Le fait divers du jour : Panique à la morgue après le réveil d'un "mort"

RESURRECTION - Un jeune homme déclaré mort, dont le corps était conservé dans une morgue kényane, s'est réveillé. Réchappé in extremis de la chambre froide, il va mieux et regrette de s'être "suicidé".

Comme dans un mauvais film d'horreur, croyant sans doute au réveil d'un zombie, le personnel de l'hôpital du district de Naivasha, au nord de Nairobi, a eu une belle frayeur en entendant de curieux bruits dans l'une des chambres froides de la morgue. A l'intérieur, Paul Mutora, 24 ans, qui était promis à l'embaumement, mais n'était qu'endormi.
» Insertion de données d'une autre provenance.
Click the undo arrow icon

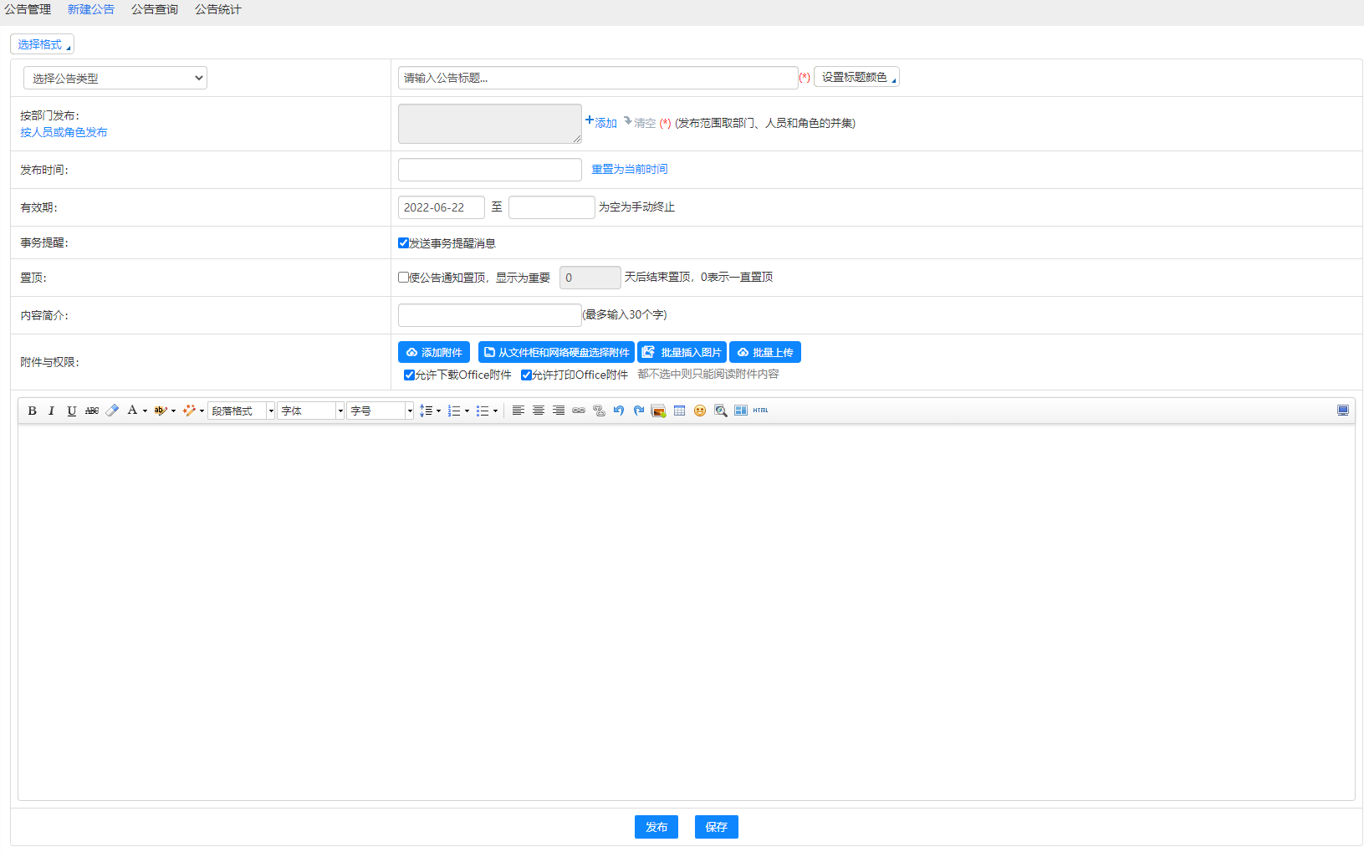tap(619, 411)
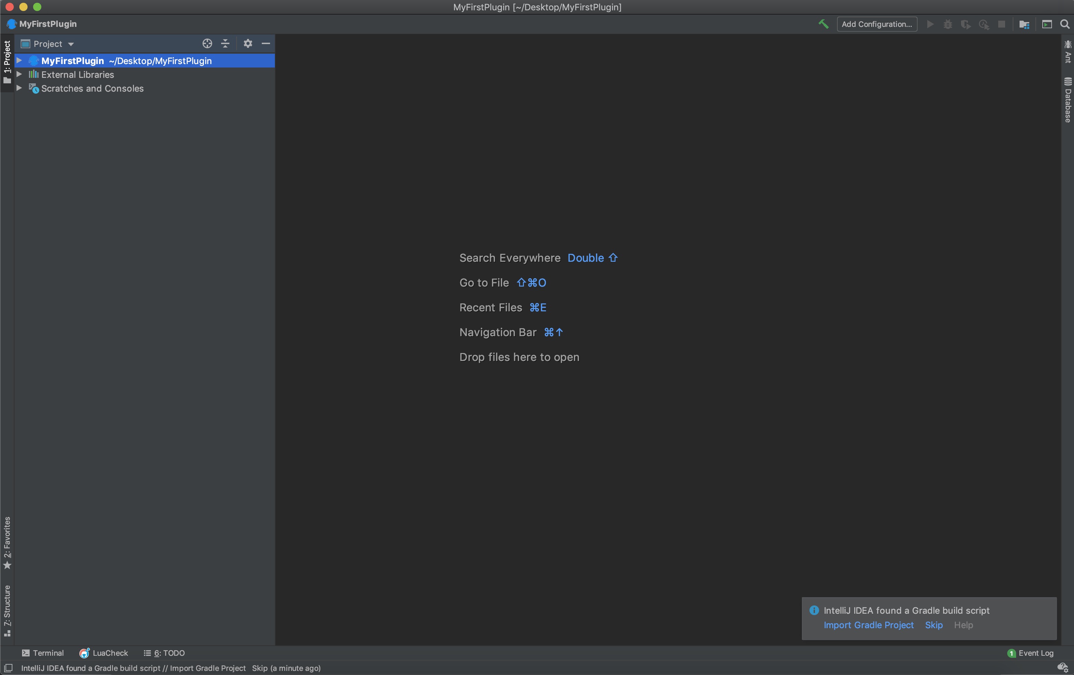The width and height of the screenshot is (1074, 675).
Task: Toggle tool window quick-access button in status bar corner
Action: click(8, 668)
Revenu des morts vingt heures après

Loin de porter secours au "mort-vivant" dont le corps était conservé au frais avant d'être embaumé, les employés de la morgue, terrorisés, ont pris leurs jambes à leur cou, racontent les média kenyans , avant de se raviser. Heureusement pour le jeune homme qui tous comptes faits ne regrette pas d'avoir raté son suicide.

Mardi après-midi, après une dispute avec son père durant laquelle il avait menacé de mettre fin à ses jours, Paul Mutora avait ingurgité de l'insecticide. Hospitalisé dans un état grave, il avait été déclaré mort le lendemain à 23 heures après une brusque dégradation de son état. Envoyé à la morgue, le jeune homme s'est réveillé jeudi, près de vingt heures après que son coeur ait apparemment cessé de battre.

Des antipoisons efficaces, mais trompeurs ?

Une enquête est en cours pour déterminer comment une telle erreur a pu être commise. D'après le Dr Joseph Mburu, directeur de l'établissement, il est possible que les médicaments administrés au patient aient provoqué un fort ralentissement de son rythme cardiaque et la dilatation des pupilles, signes trompeurs du décès.

Il s'en est fallu de peu. Le patient a "ressuscité" juste avant que son corps ne soit embaumé, a précisé le directeur. Au lieu de cela, bien vivant, il a été transféré dans un autre service de l'hôpital où il récupère. Désormais hors de danger, le suicidaire a présenté ses excuses à son père et promet de prendre soin de sa femme et de leur enfant. "C'était une erreur dès le départ", a-t-il dit. Une erreur grave, un défaut de soin, c'est aussi ce dont sa famille accuse le personnel de l'hôpital.